== Enunciado 1 ==
Responde estas preguntas con lo que dice el fragmento sobre las universidades ibéricas:
(a) ¿Qué atribuía Azpilcueta a Alcalá, a Salamanca y a Coímbra?
(b) ¿Qué profesores de la Universidad de Évora nombra Pedro Calafate?
(c) ¿A qué contribuyó la constante comunicación de las ideas entre Salamanca y Coímbra?
== Enunciado 2 ==
Según el fragmento sobre las universidades ibéricas, ¿por qué "No es por tanto de extrañar" que en la biblioteca de Coímbra aparezcan manuscritos salmantinos junto con muchos de otros centros? Explícalo en una a tres oraciones.

== Fragmento del texto ==
━━━━

Azpilcueta recordaba siempre que Alcalá le había educado, Salamanca le había hecho hombre y Coímbra le había engrandecido.

La cita anterior, tomada de la «Introducción» de Luciano Pereña a una obra de Azpilcueta1 publicada en Madrid —en uno de los varios volúmenes de la Corpus Hispanorum de Pace—, evidencia la relación entre las universidades hispánicas que se ha hecho aún más manifiesta: las relaciones entre las universidades de Salamanca, Valladolid y Alcalá fueron tan intensas como las que existieron entre Salamanca, Coímbra y Évora.

No es por tanto de extrañar que el descubrimiento de manuscritos salmantinos en los fondos de la biblioteca de la Universidad de Coímbra esté acompañado por muchos otros de los centros universitarios que circulaban entre los profesores y eran leídos y ampliamente discutidos.

Si en la biblioteca de la Universidad de Coímbra se puede encontrar hoy en día una de las colecciones más ricas de los maestros salmantinos, también entre los fondos españoles, procedentes de los colegios mayores de Salamanca, podemos encontrar las lecturas más importantes de Coímbra. Esta constante comunicación de las ideas contribuyó al progreso de la escuela y a la consolidación de su unidad doctrinal.2

En este punto, Pedro Calafate, alabando a Pereña, nos recuerda que, aunque este se refiere específicamente a Coímbra, no debe olvidarse que la Universidad de Évora también hizo una contribución vital, a través de sus profesores, de unidad, riqueza y progreso de la Escuela Ibérica de la Paz, refiriéndose a los nombres de Fernando Pérez, Luis de Molina, Pedro Simões y Fernão Rebelo.3

En juego estaban los principios legales y éticos que deberían guiar la convivencia política entre los pueblos de diferentes coordenadas culturales y de civilización, especialmente los europeos, americanos y africanos, sin olvidar la experiencia portuguesa en el Este. En este sentido, los profesores portugueses y españoles de Coímbra y Évora fundamentarán muy claramente las tesis sobre la soberanía original del pueblo, considerando el poder político como constitutivo de la naturaleza humana, en el marco del iusnaturalismo escolástico, pues el concepto de naturaleza, que cualificaba el derecho, se afirmaba como imperativo de universalidad constitutiva, de inteligibilidad, de orden y de racionalidad. La naturaleza era así la voz interior de la razón, común a todos los hombres, apuntando a un patrimonio originario que fundamentaba la unidad sustancial del género humano, enraizado en la paternidad divina, puesto que la naturaleza era, en esencia, el brillo del rostro de Dios en el corazón de todos hombres. De ahí, la insistencia, como hace notar Calafate,4 en la obligación de respetar la legitimidad de las soberanías indígenas que, aunque embrionarias, su fundamento emanaba tanto del derecho natural como del derecho de gentes. Una legitimidad del poder político inherente a las comunidades humanas que, en consonancia con la antigua tradición de la recta ratio ciceroniana, no dependía de la fe ni de la caridad, y mucho menos de un orden jurídico-político de la naturaleza imperial.

━━━━

== Datos registrados ==

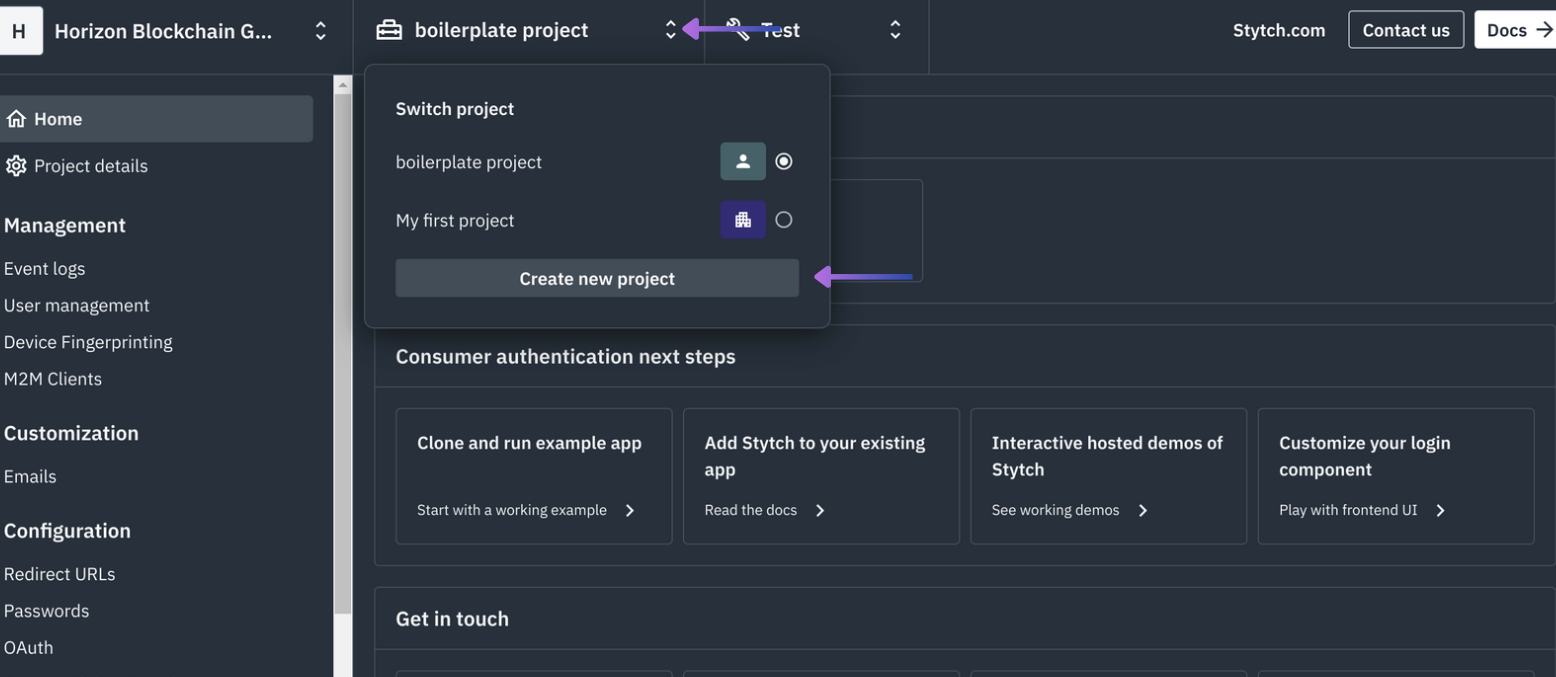Image resolution: width=1556 pixels, height=677 pixels.
Task: Click the arrow icon inside Docs button
Action: (1544, 30)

━━━━

== Respuesta 1 ==
(a) Alcalá lo había educado, Salamanca lo había hecho hombre y Coímbra lo había engrandecido.
(b) Fernando Pérez, Luis de Molina, Pedro Simões y Fernão Rebelo.
(c) Contribuyó al progreso de la escuela y a la consolidación de su unidad doctrinal.

== Respuesta 2 ==
Las relaciones entre las universidades hispánicas eran muy intensas, tanto entre Salamanca, Valladolid y Alcalá como entre Salamanca, Coímbra y Évora. Por eso los manuscritos circulaban entre los profesores y eran leídos y ampliamente discutidos.